Reviewed by the CalculatorKosh Editorial TeamUpdated June 2026Free · No sign-up
Tip Calculator
Calculate tip amount and split the bill among friends. Supports custom tip percentages.
How It Works
A tip is a small token of appreciation for good service, added on top of the bill. This calculator works out the tip amount, the new total, and an even split per person — handy when a group is paying together at a restaurant. Enter the bill, pick a tip percentage (or type your own), and set the number of people to see exactly what each person owes, including the rounding so the split adds up to the rupee.
It is built for everyday situations Indians actually run into: splitting a dinner bill among friends, deciding what to leave at a café when the bill has no service charge, working out a fair amount for a delivery rider on a rainy night, or just sanity-checking the maths before you hand over cash. Because tipping in India is discretionary and usually modest, the goal here is not to push a big American-style percentage — it is to give you a quick, correct number and let you decide.
How the tip is calculated
Tip amount = bill × (tip% / 100). Total = bill + tip. Per person = total ÷ number of people. The arithmetic is simple, but the per-person split rarely divides cleanly — three people sharing ₹2,200 each owe ₹733.33, which only adds back to ₹2,199.99. To fix this the calculator shows a “last person pays” figure that absorbs the few paise of rounding so the shares always sum back exactly to the total.
Worked example
Say four friends have dinner in Pune and the food bill is ₹2,000 with no service charge added. You decide on a 10% tip. The tip is ₹2,000 × 0.10 = ₹200, the new total is ₹2,000 + ₹200 = ₹2,200, and split four ways that is ₹550 each — which divides evenly, so everyone pays the same. Now suppose only three friends split that same ₹2,200: each share is ₹733.33, and the calculator quietly makes one person pay ₹733.34 so the three shares total exactly ₹2,200. If the restaurant had instead printed a 10% service charge on the bill, you would typically leave the tip field at 0, because that service charge is effectively the tip already.
Tipping guidelines in India
Tipping in India is modest and discretionary, not the 15–20% norm of the US:
- Sit-down restaurant (no service charge on bill): 5–10%
- Food delivery (Swiggy / Zomato): ₹20–50, or round up in the app
- Cab / auto: not customary — most people just round up to the nearest ₹10
- Valet parking: ₹20–50
- Hotel housekeeping / porter: ₹50–100 per day or per bag
- Salon / spa: 5–10% for a good service
Whether you tip on the pre-GST amount or the GST-inclusive total is up to you — most people tip on the food subtotal, before tax.

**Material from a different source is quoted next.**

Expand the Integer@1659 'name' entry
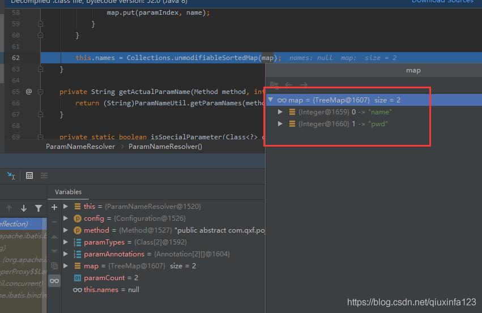Image resolution: width=482 pixels, height=313 pixels. click(280, 112)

Where does the tip actually go?
In most Indian restaurants a cash tip left on the table goes to the staff who served you, though larger establishments often pool tips and share them across waiters, kitchen helpers and cleaners. A service charge printed on the bill, by contrast, is collected by the restaurant and its distribution to staff is not guaranteed — which is one reason many diners prefer to tip directly in cash. On delivery apps the in-app tip is passed on to the delivery partner, so it reaches the person who brought your order rather than being absorbed by the platform. If you genuinely received poor service, it is perfectly acceptable in India to leave little or nothing; tipping is a thank-you, not a tax.
Common mistakes
- Tipping on top of a service charge. If the bill already carries a 10% service charge, an additional tip is not expected — you would otherwise be paying twice for the same service.
- Tipping on the GST-inclusive total by accident. Tip is for service, not tax. Enter the food subtotal if you want to tip before GST.

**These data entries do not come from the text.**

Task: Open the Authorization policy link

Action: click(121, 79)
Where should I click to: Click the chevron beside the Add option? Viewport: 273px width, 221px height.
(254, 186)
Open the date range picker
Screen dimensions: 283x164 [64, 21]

- Forgetting the rounding when paying cash. A neat per-person figure on screen may still need a coin or two in real life; use the “last person pays” line so the cash collected matches the bill exactly.
- Applying US-style 15-20% out of habit. In India 5-10% is the norm for sit-down meals; higher percentages are a Western convention, not an expectation here.

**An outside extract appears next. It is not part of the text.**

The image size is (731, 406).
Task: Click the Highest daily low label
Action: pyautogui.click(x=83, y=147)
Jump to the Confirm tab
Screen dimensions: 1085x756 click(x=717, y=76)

Frequently Asked Questions
In Indian restaurants, 5–10% is standard if a service charge isn't already added to the bill. Many restaurants add a 10% service charge by default (essentially a mandatory tip) — in that case additional tipping is optional. For valet or delivery, ₹20–50 is customary; hotel housekeeping ₹50–100 per day. Tipping cabs and autos is not customary in India — most people round up the fare to the nearest ₹10.